Erik Bedard (Red Sox) – Bedard proved this season that if he can stay healthy he can be effective. He struck out 125 batters in 129 1/3 IP with an ERA of 3.62. The last time Bedard had an ERA over 4.00 was in 2004. The biggest issue with Bedard in the past five season has been his health. If the Twins could get a bargain for Bedard like the Mariners did (one year at $1M), it would be a no-brainer. I would actually be fine with the Twins signing Bedard to a one year deal at a base of $3-$4M with incentives based on innings pitched. I’m guessing someone like the Red Sox or Yankees will be in the running for Bedard as well.

Edwin Jackson (St.
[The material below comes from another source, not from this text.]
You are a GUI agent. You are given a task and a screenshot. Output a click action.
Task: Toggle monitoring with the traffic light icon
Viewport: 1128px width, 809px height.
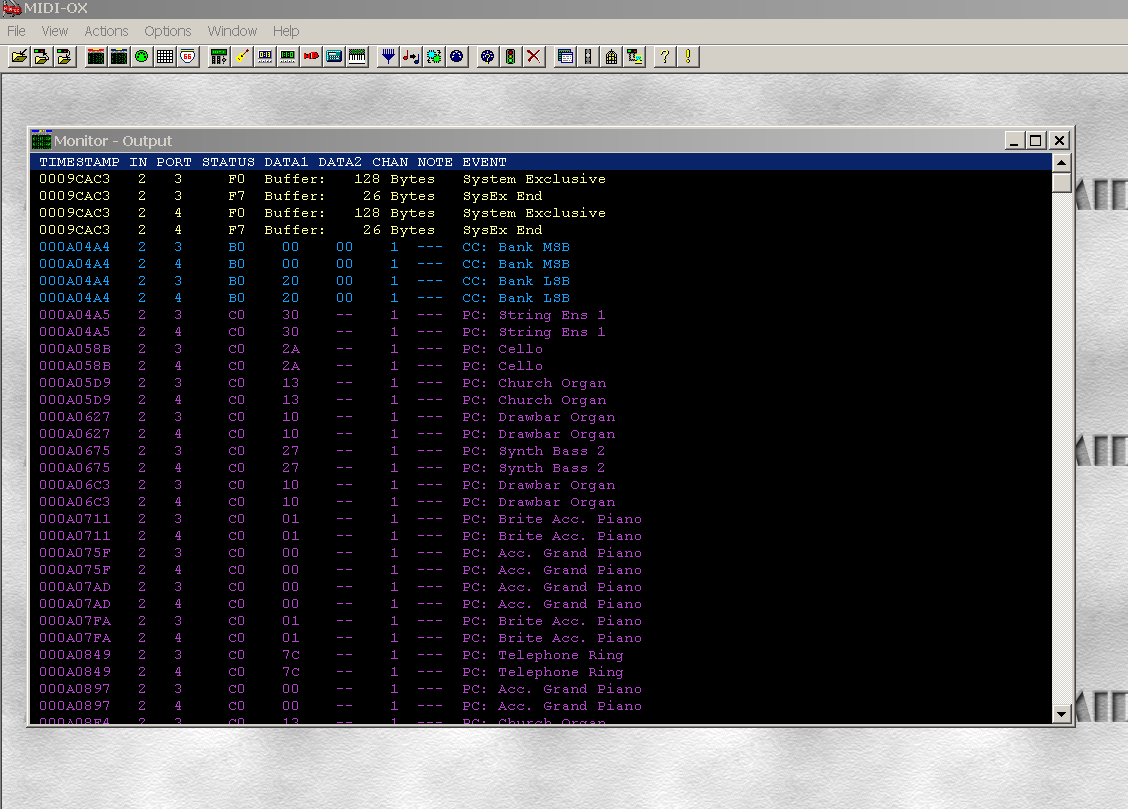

Louis) – Jackson is a little like Liriano in that he has all of the pitches to be successful, and even a potential ace, but has yet to put it all together and become a consistent pitcher. One year he’ll post a 3.62 ERA and the next he’ll put up an ERA of 4.47. I have a hard time justifying signing a pitcher who is as inconsistent as Jackson to a multi-year contract for big money when a team is trying to be budget conscious.

Javier Vazquez (Florida) – Vazquez can be dominant at times, but for the most part he is a league-average pitcher. If the Twins were to move a second starter to the bullpen (likely Blackburn) and they could get Vazquez at a reasonable price to be a 4th or 5th starter, that would be a quality signing. Possibly in the one-year, $5M range. Vazquez helped his stock out a little bit by only giving up two earned runs and 24 hits in his last six starts of 2011.


Closer: Joe Nathan
Set-up RH: Matt Capps
Set-up LH: Glen Perkins                                                     
RHRP: Alex Burnett/Lester Oliveros/Jim Hoey/Kyle Waldrup
LHRP: Jose Mijares/Phil Dumatrait
Long Relief/Spot Starter: Anthony Swarzak

Closer: Drew Storen
Set-up RH: Rafael Betencourt
Set-up LH: Glen Perkins
RHRP: Kyle Waldrup/Alex Burnett/Lester Oliveros/Carlos Gutierrez
LHRP: Brian Duensing/Jose Mijares
Long Relief: Anthony Swarzak/Jeff Manship

As noted in the starting pitching section above, I would trade Kevin Slowey to a team in exchange for a quality relief pitcher—note to Bill Smith: quality relief pitcher, not a hard-throwing project, but a quality relief pitcher. Kevin Slowey still has upside, and starting pitchers are generally more valuable than relief pitching. With that said, the Twins may need to throw in a minor league prospect (not a top prospect but a B-C prospect), because Slowey’s value really is about as low as it has ever been. 

As you can see I have Drew Storen listed as the team’s closer next year. I am a huge fan of Storen and was all for trading Denard Span at the trade deadline in order to get him. I would revisit that offer at the winter meetings and aggressively pursue this trade. Many Twins fans were upset that we were considering this trade because Bill Smith made a huge mistake in 2010 by trading a top catching prospect (Wilson Ramos) for a below average closer/average set-up pitcher (Matt Capps). Twins fans need to understand Drew Storen is NOT Matt Capps.  Storen is actually an elite closer who is still only 24 years old. Another reason I would go for this trade is it saves the Twins a lot of money. Instead of spending $7-8 million on a closer, they would be spending just over $400,000. Think of it this way: Would you rather have an outfield of Tosoni/Revere/Cuddyer and have Storen as the Twins' closer (who, I remind you, would hopefully be the team’s closer for the next 5-10 years—he’s under team control through 2016) or Revere/Span/Tosoni with Nathan as the Twins' closer. To me it’s virtually a no-brainer.